İşte bu imtihanlar silsilesi içinde önemli bir imtihan da, insanların birbiriyle olan imtihanlarıdır. Bu kabîl imtihanlarda bazen kaybeder ve olumsuz sonuçlarla karşılaşabiliriz. Bu kayıplar bazen mizaçlarla, meşreplerle, bazen de Üstad’ın, “Umur-u hayriyenin çok muzır mânileri olur.” dediği gibi, şeytanlardan kaynaklanabilir. Müslümanları, şeytanların musallat olduğu kişiler olarak tavsif etmekten hicap ederim; ancak gerçek olan şu ki, hepimiz insanız ve birer nefis taşımaktayız.
Nitekim, Allah Resûlü (sallallâhu aleyhi ve sellem), bir hadis-i şeriflerinde: “Herkesin nefsi vardır. Benim de nefsim var…” buyurur. Bundan sonra artık isterse insanlar, bizim nefsimiz veya mahiyetimizde şeytanın oklarına hedef olabilecek lümme-i şeytaniye diye bir mekanizma yok desinler!. Bunlar hiçbir şey ifade etmez. Kaldı ki, hadisin devamında Allah Resûlü (sallallâhu aleyhi ve sellem), uzun zaman onunla mücadele edip onu hizaya getirdiğini ve neticede kendisine teslim olduğunu bildirir.

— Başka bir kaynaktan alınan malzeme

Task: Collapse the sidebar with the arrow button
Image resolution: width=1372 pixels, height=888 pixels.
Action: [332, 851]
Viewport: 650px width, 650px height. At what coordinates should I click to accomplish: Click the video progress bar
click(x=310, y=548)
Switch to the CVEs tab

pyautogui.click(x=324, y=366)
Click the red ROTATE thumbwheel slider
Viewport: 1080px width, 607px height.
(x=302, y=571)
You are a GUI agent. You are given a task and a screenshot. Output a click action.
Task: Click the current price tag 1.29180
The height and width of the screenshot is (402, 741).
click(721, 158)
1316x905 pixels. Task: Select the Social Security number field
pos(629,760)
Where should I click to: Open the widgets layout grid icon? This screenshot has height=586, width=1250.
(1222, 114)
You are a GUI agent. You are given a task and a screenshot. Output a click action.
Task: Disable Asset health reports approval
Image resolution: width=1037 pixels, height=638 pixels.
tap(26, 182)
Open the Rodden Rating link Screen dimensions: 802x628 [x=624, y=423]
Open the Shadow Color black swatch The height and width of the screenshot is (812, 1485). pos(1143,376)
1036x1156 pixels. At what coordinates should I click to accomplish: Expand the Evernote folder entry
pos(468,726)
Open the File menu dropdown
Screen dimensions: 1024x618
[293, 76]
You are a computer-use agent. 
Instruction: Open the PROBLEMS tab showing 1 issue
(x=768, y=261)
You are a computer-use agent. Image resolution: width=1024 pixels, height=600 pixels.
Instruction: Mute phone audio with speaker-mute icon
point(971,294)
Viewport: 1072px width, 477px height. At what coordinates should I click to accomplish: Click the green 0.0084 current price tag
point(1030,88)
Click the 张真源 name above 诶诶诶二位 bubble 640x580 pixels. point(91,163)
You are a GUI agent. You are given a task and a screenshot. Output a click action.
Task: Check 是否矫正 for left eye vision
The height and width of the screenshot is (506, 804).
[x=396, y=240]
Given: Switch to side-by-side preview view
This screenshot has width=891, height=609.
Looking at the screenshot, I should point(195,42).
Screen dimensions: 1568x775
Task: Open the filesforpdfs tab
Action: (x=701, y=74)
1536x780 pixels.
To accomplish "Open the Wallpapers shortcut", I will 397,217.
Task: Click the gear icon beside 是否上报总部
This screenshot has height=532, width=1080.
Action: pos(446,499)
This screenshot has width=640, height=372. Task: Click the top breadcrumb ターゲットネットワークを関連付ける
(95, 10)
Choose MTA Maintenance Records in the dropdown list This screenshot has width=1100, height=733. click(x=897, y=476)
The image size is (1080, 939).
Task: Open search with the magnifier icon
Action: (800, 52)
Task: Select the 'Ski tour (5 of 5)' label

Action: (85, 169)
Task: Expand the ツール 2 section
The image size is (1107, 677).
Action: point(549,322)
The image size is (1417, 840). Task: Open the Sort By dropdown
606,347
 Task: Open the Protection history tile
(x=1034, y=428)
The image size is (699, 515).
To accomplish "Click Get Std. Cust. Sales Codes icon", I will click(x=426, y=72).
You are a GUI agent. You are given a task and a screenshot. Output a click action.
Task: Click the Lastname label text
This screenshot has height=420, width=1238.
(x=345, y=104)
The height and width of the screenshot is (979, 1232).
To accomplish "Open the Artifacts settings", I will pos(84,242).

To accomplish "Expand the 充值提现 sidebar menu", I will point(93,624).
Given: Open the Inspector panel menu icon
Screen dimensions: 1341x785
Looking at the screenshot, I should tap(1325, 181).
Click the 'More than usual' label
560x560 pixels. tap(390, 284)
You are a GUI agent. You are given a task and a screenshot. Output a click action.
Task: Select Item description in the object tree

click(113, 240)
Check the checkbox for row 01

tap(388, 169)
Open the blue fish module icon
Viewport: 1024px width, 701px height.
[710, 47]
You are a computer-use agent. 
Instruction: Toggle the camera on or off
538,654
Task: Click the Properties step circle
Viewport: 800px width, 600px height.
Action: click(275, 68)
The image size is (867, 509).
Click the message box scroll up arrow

Dünyada kim bilir daha nice insanların nefis ve şeytanı kendilerine teslim olmuştur. Ama, şu da bir gerçek ki bu, kat’iyen bir anda olmamıştır. Tasavvufî bir üslûpla ifade edecek olursak bu, kademe kademe, nefs-i emmareden nefs-i levvameye, ondan nefs-i mülhemeye, nefs-i mutmainneye, nefs-i râdiyeye (Allah’tan hoşnut olma mertebesi), nefs-i mardiyyeye (Allah’ın hoşnutluğuna erme) ulaşmışlar.. ve daha sonra da sâfiye, yani enbiyâ-i izâm ve asfiyânın nefislerine yakın müstesna nefisler mertebesine yükselmişler ve neticede öyle bir noktaya gelmişler ki, artık ondan öte nefisleri kendilerine her zaman iyilikle emreder olmuştur…
Buradan hareketle, herkesin daha baştan bir nefse sahip olduğunu kabullenmesi gerekir. Bu onun ömrünün sonuna kadar imtihan olacağını kabullenmesi de demektir. Böyle bir kabul bize şunu ifade eder: İnsanların birbirine düşmesi, birbiriyle uğraşması için bu kadar çok sebep ve faktör olduğuna göre, evvelâ bu işi beşeriyetin icabı olarak kabul etmekte yarar var. Bizler beşeriz; nasıl bizim doğup büyümemiz, büyüyüp yaşlanmamız, yaşlanıp çürük bir enkaz gibi çökmemiz; sonra da kendi enkazımız altında kalarak unutulup gitmemiz bizim için fıtrî ve tabiî bir yol; öyle de, birbirimizle çekişmeye, hırgür etmeye müsait bir fıtratta yaratılmış olmamız da, bizim tabiat ve fıtratımızın gereğidir.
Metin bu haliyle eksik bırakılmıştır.